Task requirements:
A - Answer these questions from the comment on violence in Japan and the US:
(i) How does the assault rate in Japan compare with that in the US?
(ii) What does the comment say about health care in Japan?
(iii) What cultural belief does the comment give as part of the reason for Japanese atrocities before and during WWII?
B - Write a few more sentences to carry on the comment on violence in Japan and the US, starting after its final sentence.

Selected passage:
- - - - -
I don't think they record homicides differently, they have a very different culture. Shocked, that another culture could be less violent than our own? Deal with it.

The assault rate in Japan is something like 1% of that in the US. That corresponds pretty well to to the lowered murder rate there. Less attacks, less violence. A cultural pressure to not yell and scream when you don't get what you want. The people there have a more homogeneous society in which deference to authority is prized. The extremes of poverty that we have in the US are not present, everyone there is really part of the middle class, even if they are living in subsidized housing. (Health care is free, btw)

A larger proportion of Americans seem to be much more violent than the Japanese. I do not know why, but it seems important to find out. Before and during WWII, the Japanese committed terrible atrocities on their neigbors, due in part to their cultural belief that non-Japanese were sub-human. However, we seem to have changed some of that attitude since we defeated them in WWII. They are still unapologetically racist, but they don't seem like they are itching to annex Asia anymore.
- - - - -
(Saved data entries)
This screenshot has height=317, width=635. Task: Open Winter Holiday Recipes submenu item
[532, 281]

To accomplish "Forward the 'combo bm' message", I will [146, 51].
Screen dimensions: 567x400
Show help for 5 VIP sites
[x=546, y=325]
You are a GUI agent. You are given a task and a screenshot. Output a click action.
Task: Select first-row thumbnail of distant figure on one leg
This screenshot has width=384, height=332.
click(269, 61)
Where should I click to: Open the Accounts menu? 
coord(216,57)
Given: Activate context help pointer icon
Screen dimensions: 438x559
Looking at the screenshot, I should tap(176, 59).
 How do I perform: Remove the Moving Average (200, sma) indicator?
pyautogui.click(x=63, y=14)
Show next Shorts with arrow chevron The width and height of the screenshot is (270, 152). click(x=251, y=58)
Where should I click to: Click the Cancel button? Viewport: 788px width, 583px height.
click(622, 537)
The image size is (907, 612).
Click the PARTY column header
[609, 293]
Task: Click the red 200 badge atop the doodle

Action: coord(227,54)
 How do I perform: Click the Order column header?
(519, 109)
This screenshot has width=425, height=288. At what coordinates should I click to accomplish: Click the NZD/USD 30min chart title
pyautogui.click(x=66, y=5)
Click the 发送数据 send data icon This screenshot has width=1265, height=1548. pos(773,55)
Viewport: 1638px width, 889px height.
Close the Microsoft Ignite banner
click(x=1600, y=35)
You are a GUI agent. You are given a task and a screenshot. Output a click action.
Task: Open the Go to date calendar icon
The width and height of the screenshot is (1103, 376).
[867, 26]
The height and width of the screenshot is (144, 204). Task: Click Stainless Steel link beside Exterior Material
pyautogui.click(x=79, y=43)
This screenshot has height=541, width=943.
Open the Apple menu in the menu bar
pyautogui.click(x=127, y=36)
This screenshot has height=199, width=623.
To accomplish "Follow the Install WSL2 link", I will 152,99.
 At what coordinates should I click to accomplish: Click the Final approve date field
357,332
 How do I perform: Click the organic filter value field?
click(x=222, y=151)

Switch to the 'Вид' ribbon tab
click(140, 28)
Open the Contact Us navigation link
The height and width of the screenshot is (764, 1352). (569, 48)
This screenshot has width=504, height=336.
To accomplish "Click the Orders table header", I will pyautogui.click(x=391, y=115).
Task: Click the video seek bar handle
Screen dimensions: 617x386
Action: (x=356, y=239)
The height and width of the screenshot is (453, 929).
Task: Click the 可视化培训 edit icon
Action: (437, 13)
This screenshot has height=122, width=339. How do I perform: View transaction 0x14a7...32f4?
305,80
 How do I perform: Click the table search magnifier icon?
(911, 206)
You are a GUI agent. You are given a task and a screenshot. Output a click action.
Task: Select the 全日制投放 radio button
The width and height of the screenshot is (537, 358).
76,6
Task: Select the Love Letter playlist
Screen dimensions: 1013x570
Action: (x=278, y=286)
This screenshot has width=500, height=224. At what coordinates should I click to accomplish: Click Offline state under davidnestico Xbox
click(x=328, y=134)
- - - - -
Task-by-task answers:
A -
(i) It is something like 1% of the US rate.
(ii) Health care there is free.
(iii) The belief that non-Japanese were sub-human.

B -
 
japan and the United States have completely different socio-economic foundations, different social and family values. the society lacks most of our freedoms and emphasis on individuality, but social ills they have, for an interesting comparison take a look at the US vs Japan suicide rate.
 
Japan is mostly homogeneous and very nationalistic in composition and they've remained so for hundreds of years. The United States has the most ethnic, cultural, and racial diversity on the planet, plus a host of other features Japan and other countries do not have. Gun control has little to do with it.
 
I lived in japan for 3 years.
Japan is a very homogeneous place the people have a lot of pride.
Over there people are not allowed to have hand guns or rifles, at least I never found a rifle for sale or saw any rifle ammo for sale at the gun shops. People can just have shot guns and you have to have a hunting licence to buy a gun.
I all most bought a gun over there but the $400 to $600 price tag on the hunting licence that I most likely would not use turned me off to it.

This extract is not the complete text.